No eran pocos los esfuerzos de algún salesiano para cambiar este comportamiento. Don Joaquín Moreno nos explicaba —con una mezcla de paciencia y en tono algo burlón— que el cine consistía en una secuencia de fotogramas con una cadencia de veinticuatro imágenes por segundo, hecho que creaba en nuestro cerebro la ilusión del movimiento. Por lo tanto era del todo ridículo hablar en voz alta con aquellas imágenes o exteriorizar nuestras ocurrencias en una sala de cine. Pero toda aquella teoría caía en saco roto y él mismo era testigo de ello en el cine de los salesianos. Sobre todo cuando nos ponían una de aquellas célebres películas de Bud Spencer y Terence Hill. Con motivo de un programa televisivo de deporte para estudiantes llamado “Torneo”, fuimos un grupo de chicos de los Salesianos a Madrid para jugar a “futbito” contra un equipo integrado por chicos de otra ciudad. Acabado el partido, decidió don Jesús, nuestro entrenador salesiano, que fuéramos todos juntos a ver una película en alguno de aquellos impresionantes cines de estreno en la Gran Vía. La imagen de un monstruoso tiburón a punto de devorar a una chica ocupaba toda la fachada. Decidimos ver esa película por unanimidad. Desde el comienzo de la proyección, con aquella inquietante banda sonora de John Williams en “sensurround”, hasta la aparición de los créditos no nos atrevimos a decir ni “mu”, quizá por aquello de que “donde fueres haz lo que vieres”. Así demostramos que los puertollaneros sabemos comportarnos como es debido, cuando queremos.

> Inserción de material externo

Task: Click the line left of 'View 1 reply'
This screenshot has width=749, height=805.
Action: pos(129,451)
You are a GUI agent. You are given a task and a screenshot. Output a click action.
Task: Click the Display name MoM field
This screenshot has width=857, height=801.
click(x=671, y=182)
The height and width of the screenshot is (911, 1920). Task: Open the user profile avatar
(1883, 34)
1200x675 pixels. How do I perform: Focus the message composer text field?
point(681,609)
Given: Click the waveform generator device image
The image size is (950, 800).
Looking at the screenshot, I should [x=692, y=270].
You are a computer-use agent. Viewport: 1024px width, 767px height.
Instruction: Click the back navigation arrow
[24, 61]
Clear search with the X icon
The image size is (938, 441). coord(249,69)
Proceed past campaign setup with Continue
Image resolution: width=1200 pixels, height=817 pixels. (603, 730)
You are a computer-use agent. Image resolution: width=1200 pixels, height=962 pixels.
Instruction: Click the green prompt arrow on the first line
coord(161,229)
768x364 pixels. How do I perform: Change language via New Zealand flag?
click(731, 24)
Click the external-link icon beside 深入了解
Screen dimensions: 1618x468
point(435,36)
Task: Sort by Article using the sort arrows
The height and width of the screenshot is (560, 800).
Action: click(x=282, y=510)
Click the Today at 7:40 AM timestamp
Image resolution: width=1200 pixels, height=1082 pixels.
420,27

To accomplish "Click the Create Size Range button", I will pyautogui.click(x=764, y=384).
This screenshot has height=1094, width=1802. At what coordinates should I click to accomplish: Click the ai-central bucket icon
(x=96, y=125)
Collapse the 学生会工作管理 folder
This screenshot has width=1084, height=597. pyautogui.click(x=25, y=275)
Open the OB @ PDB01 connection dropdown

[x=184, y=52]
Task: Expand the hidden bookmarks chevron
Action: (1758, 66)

Perdona si me he extendido demasiado. Son muchos los recuerdos que se agolpan en mi mente y no sabría decirte por qué, pero siento un cierto alivio contándote todas estas anécdotas sobre mi ciudad y mi infancia. Recibe, como siempre, el más cariñoso de los saludos and best wishes para ti y tu familia desde Puertollano, “Faro Industral de la Mancha”.